As Democrats prepared for a deeply symbolic night to mark the passing of the generational torch, former President Donald Trump remained fixated on his former opponent.

Trump’s campaign has pushed sharply against Vice President Kamala Harris, launching a weeklong swing-state tour in tightly controlled environments with small crowds. The goal is to counterprogram the Democratic convention by leveling the kinds of policy-based attacks the former president’s allies have urged him to focus on in recent weeks.

But for Trump, who advisers say left the GOP convention confident of a comfortable victory in November, letting President Joe Biden go hasn’t been easy.

One adviser, asked if he expected Trump to watch Biden’s speech Monday evening, said simply: “Of course.”

He posts on social media about Biden’s decision to step down – and the Democratic pressure that drove the decision – with regularity. He frequently floated, with no evidence or credibility, the idea that Biden would try to step back into the race until a virtual Democratic roll call nominating Harris made that scenario impossible.

“I think he’s a little nostalgic for where things were a month ago,” said a Republican who has spoken to Trump in the last few days. “Understandably.”

Trump’s first battleground-state event of the week, in front of roughly 150 people in a York, Pennsylvania, manufacturing plant earlier Monday, marked a clear – if somewhat nonplussed – effort to stick closely to the economic and energy-focused remarks his advisers wanted him to give.

But Trump asked to add a section to the policy remarks a few hours before the event.

House Republicans had released a lengthy report making the case for Biden’s impeachment. After months of investigation, the report largely fell flat and contained no evidence that Biden, as vice president, had engaged in activities to benefit his son’s business partners.

Trump, however, insisted on adding paragraphs to his remarks summarizing his view of the findings.

“I said, ‘No, I want to talk about it, just briefly.’ It’s so sad, because he’s going to be making his speech tonight, and they don’t call him ‘Crooked Joe’ for no reason,” Trump said in York.

The former president also levied personal attacks against Harris during his speech and at one point focused on her father, Donald Harris, a retired Stanford University economist.

“He’s a Marxist professor. Can you imagine? Does anyone know that?
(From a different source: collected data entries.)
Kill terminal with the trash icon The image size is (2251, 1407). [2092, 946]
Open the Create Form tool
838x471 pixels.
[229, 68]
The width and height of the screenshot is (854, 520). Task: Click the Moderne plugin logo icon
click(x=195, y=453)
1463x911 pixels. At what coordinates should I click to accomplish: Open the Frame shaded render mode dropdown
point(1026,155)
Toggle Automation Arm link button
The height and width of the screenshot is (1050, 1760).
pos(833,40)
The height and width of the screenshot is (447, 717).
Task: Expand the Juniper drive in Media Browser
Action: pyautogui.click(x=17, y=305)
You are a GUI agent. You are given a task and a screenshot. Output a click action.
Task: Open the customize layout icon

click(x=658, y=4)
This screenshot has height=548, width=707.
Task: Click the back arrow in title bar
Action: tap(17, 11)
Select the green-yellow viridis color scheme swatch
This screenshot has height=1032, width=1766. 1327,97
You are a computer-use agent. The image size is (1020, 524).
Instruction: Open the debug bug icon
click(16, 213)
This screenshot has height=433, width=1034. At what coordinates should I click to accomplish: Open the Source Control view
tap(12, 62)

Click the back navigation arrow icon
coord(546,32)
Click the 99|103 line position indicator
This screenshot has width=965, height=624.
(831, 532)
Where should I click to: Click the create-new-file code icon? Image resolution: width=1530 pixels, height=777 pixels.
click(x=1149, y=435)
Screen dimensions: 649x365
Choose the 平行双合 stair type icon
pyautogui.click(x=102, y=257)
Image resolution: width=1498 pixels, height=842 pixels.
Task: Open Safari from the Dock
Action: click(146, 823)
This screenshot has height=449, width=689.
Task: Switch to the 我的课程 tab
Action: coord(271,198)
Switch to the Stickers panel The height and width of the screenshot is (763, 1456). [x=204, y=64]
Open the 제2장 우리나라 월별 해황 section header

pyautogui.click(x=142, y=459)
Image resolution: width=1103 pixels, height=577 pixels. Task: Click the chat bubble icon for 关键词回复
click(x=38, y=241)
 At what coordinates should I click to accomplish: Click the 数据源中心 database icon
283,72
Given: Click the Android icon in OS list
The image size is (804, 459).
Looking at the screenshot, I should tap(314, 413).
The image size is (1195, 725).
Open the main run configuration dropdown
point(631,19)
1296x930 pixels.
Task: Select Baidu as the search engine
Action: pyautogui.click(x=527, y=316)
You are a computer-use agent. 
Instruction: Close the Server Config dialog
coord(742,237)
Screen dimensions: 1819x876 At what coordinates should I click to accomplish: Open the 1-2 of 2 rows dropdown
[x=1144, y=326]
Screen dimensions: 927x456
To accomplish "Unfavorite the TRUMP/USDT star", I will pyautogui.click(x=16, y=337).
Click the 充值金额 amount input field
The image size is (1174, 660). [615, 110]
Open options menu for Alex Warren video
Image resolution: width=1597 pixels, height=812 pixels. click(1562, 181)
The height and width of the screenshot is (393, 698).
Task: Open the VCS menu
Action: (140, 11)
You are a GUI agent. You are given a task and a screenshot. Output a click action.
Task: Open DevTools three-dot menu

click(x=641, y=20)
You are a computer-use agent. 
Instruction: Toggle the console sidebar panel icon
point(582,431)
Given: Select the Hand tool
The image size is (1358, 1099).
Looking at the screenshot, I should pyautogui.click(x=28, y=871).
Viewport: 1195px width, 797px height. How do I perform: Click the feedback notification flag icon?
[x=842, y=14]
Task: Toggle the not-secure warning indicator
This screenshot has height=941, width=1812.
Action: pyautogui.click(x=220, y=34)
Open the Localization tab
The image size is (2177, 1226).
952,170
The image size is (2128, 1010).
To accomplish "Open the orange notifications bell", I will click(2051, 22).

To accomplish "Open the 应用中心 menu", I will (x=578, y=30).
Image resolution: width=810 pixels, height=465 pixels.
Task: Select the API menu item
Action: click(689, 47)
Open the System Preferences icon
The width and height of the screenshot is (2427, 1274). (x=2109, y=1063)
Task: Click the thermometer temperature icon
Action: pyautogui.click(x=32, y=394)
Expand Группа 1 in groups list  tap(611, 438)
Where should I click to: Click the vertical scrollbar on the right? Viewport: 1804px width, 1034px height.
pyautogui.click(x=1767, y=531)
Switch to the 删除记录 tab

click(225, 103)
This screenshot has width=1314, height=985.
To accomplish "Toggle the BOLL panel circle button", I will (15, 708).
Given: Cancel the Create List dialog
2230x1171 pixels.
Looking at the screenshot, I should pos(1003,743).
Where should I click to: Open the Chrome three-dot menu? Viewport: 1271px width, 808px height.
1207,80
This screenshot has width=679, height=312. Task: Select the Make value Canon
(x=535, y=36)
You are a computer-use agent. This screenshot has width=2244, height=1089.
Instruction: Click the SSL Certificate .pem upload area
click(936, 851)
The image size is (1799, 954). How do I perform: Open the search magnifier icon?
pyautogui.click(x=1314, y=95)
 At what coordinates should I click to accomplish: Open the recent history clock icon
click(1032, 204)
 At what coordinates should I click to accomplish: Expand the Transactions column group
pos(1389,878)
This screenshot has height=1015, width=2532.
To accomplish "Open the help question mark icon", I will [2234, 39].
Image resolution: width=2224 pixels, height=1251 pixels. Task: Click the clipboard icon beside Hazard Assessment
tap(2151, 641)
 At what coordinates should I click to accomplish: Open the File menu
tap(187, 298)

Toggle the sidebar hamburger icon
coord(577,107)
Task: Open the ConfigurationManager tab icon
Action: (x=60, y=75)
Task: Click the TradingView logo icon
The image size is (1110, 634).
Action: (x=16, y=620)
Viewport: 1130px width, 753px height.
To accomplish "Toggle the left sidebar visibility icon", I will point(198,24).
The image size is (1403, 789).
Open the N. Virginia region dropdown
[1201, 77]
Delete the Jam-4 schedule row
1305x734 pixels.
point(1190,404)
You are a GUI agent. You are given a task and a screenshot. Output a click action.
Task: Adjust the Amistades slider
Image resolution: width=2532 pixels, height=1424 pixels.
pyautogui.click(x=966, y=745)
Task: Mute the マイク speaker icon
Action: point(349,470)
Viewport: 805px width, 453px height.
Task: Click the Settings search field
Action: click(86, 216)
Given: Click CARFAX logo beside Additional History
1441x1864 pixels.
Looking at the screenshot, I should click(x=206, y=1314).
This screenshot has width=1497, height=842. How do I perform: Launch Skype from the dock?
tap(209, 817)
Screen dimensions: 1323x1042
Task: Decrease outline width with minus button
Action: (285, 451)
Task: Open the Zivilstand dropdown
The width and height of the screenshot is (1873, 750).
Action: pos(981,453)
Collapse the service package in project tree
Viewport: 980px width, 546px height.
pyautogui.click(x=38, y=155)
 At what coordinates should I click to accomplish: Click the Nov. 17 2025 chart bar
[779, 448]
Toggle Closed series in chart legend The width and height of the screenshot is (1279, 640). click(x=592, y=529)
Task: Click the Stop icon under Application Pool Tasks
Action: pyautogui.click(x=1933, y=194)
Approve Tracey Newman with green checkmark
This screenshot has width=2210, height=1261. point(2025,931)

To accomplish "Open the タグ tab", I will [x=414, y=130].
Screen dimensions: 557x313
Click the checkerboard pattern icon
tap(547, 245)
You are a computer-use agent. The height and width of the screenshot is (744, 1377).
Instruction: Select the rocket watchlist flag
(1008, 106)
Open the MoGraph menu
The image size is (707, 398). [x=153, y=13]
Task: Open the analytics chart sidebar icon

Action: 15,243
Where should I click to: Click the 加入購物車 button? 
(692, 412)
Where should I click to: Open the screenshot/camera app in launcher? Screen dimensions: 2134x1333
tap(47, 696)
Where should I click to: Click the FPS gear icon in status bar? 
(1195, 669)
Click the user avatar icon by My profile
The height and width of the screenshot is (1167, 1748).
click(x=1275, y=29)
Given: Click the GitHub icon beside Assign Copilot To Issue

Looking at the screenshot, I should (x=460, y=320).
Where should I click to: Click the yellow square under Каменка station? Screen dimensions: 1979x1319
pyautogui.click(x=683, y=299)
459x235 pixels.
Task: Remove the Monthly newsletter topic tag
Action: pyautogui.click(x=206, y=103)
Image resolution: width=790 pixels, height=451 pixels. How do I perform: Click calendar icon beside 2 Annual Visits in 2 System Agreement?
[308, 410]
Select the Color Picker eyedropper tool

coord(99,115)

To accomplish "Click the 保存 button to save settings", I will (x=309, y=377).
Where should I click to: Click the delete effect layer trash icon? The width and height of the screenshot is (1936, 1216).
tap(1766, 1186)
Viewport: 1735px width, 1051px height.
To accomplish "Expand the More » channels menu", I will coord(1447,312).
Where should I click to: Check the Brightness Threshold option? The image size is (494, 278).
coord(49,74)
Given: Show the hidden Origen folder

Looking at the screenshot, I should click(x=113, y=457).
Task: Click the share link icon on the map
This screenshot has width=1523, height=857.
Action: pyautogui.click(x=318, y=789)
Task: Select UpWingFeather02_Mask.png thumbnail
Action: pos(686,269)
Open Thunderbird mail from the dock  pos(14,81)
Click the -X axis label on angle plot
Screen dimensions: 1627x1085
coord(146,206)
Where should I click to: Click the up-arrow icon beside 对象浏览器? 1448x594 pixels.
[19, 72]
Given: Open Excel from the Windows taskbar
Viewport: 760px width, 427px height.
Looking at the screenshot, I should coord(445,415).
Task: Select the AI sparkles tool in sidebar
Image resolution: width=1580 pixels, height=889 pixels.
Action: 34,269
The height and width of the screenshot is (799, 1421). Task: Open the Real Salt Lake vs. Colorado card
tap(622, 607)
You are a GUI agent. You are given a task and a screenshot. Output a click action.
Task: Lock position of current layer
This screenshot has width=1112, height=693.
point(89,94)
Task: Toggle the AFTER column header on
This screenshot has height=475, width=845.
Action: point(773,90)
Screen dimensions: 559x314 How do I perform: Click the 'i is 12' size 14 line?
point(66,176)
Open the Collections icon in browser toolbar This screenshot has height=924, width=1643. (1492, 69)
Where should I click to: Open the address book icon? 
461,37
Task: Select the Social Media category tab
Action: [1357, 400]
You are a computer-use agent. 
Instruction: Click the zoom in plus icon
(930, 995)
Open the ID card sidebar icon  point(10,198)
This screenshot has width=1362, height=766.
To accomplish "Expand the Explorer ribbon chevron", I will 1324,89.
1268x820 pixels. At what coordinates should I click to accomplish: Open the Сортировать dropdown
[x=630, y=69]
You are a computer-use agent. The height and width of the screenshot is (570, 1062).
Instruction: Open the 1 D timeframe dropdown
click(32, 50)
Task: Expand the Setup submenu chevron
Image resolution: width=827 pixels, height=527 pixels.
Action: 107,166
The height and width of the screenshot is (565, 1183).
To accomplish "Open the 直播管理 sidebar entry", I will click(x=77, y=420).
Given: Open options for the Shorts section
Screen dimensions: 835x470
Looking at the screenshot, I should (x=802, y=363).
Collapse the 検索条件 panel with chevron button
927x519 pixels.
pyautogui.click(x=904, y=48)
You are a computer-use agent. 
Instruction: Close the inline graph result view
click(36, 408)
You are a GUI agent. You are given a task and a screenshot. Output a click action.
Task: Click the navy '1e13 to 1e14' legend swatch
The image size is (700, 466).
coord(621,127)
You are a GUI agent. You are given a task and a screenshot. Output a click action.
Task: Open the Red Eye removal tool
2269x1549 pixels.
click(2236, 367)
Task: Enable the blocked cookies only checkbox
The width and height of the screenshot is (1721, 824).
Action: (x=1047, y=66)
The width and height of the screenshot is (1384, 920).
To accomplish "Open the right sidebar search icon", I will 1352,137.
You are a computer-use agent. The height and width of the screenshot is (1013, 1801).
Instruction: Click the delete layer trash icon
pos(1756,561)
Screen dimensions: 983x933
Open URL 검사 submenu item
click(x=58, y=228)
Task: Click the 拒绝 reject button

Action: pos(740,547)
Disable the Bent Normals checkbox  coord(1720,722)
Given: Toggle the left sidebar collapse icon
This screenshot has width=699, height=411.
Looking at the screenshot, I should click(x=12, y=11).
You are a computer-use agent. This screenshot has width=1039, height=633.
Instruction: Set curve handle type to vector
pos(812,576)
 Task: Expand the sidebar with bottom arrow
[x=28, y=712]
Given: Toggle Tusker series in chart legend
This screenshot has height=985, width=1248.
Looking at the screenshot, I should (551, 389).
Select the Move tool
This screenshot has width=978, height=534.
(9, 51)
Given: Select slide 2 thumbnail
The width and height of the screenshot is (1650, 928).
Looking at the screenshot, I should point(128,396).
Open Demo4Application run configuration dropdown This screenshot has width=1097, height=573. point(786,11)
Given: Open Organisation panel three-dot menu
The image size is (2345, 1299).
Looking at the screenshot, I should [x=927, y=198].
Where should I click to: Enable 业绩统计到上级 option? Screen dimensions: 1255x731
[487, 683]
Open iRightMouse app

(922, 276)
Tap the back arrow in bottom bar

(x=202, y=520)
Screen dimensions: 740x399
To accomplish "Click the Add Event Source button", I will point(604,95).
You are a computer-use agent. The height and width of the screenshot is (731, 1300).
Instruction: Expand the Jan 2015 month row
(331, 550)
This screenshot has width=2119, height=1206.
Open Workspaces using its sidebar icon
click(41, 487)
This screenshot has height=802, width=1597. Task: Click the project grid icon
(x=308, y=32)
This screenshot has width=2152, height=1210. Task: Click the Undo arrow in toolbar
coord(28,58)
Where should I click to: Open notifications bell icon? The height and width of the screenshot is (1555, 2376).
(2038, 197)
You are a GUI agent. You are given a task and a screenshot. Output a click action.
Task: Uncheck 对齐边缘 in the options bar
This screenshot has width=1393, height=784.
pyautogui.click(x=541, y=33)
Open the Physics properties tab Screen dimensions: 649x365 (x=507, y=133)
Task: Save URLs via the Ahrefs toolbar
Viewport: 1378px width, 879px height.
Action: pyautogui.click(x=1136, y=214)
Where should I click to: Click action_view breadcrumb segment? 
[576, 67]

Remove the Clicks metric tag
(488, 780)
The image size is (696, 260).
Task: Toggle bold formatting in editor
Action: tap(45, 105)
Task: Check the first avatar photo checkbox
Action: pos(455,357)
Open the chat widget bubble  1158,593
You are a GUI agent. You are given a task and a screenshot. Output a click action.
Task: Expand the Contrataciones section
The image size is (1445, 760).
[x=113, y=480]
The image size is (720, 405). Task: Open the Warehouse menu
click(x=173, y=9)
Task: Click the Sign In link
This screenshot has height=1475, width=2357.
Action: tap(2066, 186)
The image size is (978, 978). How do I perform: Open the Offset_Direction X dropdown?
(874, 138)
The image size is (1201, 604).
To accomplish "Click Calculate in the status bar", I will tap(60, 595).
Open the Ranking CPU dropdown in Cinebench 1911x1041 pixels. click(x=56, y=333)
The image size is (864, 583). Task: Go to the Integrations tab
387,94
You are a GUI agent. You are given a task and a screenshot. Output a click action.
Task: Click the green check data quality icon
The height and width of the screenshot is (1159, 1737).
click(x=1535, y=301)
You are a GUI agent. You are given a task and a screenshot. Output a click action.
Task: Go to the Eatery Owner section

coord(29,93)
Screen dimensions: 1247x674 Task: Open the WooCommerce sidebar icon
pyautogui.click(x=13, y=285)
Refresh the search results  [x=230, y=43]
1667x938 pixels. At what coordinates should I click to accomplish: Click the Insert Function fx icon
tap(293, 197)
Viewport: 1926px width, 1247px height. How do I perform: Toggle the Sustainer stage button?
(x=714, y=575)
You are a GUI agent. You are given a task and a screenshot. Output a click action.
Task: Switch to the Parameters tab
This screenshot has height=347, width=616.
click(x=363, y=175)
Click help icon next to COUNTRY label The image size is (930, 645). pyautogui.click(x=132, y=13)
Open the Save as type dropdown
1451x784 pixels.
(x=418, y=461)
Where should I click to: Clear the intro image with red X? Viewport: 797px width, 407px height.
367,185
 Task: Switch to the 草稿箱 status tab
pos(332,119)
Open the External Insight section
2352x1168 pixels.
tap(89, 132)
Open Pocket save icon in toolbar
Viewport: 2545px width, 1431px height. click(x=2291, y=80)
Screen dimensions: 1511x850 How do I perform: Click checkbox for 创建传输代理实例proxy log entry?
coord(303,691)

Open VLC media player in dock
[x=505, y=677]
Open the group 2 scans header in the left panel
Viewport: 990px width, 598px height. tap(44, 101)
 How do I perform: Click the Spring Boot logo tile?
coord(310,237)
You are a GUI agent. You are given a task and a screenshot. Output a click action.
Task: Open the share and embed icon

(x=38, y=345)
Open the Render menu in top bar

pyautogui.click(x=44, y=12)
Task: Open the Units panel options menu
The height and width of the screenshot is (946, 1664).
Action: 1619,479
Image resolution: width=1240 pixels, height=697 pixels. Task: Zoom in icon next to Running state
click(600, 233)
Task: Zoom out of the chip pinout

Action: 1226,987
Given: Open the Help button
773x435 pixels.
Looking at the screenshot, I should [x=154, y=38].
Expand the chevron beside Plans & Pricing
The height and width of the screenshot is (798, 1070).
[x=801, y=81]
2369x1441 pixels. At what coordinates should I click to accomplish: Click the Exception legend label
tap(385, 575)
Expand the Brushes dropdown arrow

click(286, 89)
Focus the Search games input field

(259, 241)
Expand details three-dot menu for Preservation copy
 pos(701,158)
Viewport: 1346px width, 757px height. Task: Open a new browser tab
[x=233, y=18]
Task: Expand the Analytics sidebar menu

I wonder if they knew that when they did an overthrow or a coup on Joe Biden. I wonder if they knew where she comes from, where she came from, what her ideology is. But you could see it a little bit by this wack job,” Trump said of Harris and her father.

The comments about where Harris “comes from” follow Trump’s repeated false attacks on the vice president’s racial identity. He falsely said last month that Harris – the daughter of immigrants from Jamaica and India – was “only promoting Indian heritage” and that she only recently “happened to turn Black.” Harris has long embraced and discussed her Black identity, while also honoring her Indian heritage.

Trump also attacked Harris’ laugh, which he has mocked repeatedly.

“Between his movement and her laugh, there’s a lot of craziness,” Trump said of Biden and Harris. “I’d say a step further than weird. Weird is a nice word by comparison,” the former president added, referencing the recent attack line from Harris and other Democrats that Trump and running mate JD Vance are “weird.”

As Trump stood on the floor of the manufacturing plant in York, seeking to portray himself as an ally of manufacturing workers, he said Harris’ economic policies amounted to a “regulatory jihad to shut down power plants all across America.”

Trump also falsely claimed that he “won” the classified documents case and that he was “totally exonerated” after US District Judge Aileen Cannon dismissed the case against him. Cannon ruled last month that the appointment of special counsel Jack Smith, who brought the charges against Trump, violated the Constitution. But Cannon did not rule on whether Trump’s alleged mishandling of classified documents was proper or not.

In a battleground state where natural gas drives much of the economy, the former president on Monday repeatedly attacked Harris over her past support for a ban on fracking, saying that she was “totally a non-fracker.” As an unsuccessful candidate for the 2020 Democratic presidential nomination, Harris backed a ban on fracking, but her campaign now says she no longer supports such a prohibition.